The Ballet George's Narcissistic Delusions— Anyone who believes the '70s sitcom Three's Company offers lessons for life is bound to be at least disappointed or, more likely, deranged. Fred (Mickey Losinski) fulfills that expectation in this preposterous comedy of absent manners. A tangle of jealousies and betrayals explode when Fred's roommate and girlfriend try to browbeat him into maturity during a double-date to the ballet. Nothing gets neatly resolved like it does on television; life is messy. So is this script, which values outrageousness more than message, although Harley Rees livens things up with a bawdy Die Walkre that rivals Bugs Bunny's.—G.T.

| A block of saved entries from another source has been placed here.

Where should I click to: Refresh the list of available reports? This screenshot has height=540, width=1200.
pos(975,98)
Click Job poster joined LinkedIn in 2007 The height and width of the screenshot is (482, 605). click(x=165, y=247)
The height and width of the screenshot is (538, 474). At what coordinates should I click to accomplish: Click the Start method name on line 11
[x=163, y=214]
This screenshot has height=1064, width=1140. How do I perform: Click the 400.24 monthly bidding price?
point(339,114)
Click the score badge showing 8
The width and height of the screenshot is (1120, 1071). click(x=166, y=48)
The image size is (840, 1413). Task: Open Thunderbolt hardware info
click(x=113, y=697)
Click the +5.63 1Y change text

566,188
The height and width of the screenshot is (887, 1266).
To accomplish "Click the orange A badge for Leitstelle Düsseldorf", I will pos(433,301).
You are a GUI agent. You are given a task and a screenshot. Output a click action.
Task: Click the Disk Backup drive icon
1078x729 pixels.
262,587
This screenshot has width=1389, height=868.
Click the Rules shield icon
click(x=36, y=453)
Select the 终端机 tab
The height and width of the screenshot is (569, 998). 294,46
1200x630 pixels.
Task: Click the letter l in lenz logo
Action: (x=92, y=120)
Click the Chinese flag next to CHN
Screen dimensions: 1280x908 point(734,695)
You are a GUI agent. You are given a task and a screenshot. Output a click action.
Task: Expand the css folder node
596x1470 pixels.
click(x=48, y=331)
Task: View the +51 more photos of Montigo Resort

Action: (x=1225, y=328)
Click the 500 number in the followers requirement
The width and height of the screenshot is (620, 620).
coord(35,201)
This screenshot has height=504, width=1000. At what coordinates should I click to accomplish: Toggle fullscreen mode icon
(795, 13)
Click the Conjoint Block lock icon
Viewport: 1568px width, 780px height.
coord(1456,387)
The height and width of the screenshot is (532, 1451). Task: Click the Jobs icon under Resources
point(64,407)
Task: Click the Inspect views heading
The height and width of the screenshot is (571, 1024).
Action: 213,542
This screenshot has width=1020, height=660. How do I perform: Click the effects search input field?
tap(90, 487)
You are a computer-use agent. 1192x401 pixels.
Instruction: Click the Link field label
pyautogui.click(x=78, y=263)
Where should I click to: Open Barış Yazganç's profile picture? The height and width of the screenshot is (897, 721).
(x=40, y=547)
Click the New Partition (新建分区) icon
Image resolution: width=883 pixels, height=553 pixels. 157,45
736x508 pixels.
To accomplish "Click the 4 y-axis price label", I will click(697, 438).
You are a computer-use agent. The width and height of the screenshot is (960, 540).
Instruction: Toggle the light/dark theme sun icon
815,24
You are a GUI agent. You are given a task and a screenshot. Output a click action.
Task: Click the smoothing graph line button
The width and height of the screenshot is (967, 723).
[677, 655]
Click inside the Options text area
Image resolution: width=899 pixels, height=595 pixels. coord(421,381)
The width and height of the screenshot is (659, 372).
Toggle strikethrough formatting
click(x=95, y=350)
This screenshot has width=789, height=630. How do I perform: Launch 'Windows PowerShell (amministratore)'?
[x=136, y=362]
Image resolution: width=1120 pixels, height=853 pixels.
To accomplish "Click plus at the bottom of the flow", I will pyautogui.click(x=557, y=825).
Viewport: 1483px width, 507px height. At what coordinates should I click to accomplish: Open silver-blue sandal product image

*Once Upon The End—When Pinnochio explains to his fairytale friends how they have been transferred from paper to computer hard disk, Chicken Little alerts them all to the dangers of Y2K. Millennial chaos offers everyone an opportunity to change their plots: the Big Bad Wolf gets the Princess, Snow White files for divorce, and Sleeping Beauty opens a coffee bar. This community effort from Bellingham features a cast of 36, ranging from age 6 to 50, all of whom have, and offer, a great time. The story went completely over my 5-year-old's head, but she enjoyed the spectacle, the music, and seeing other kids onstage.—G.T.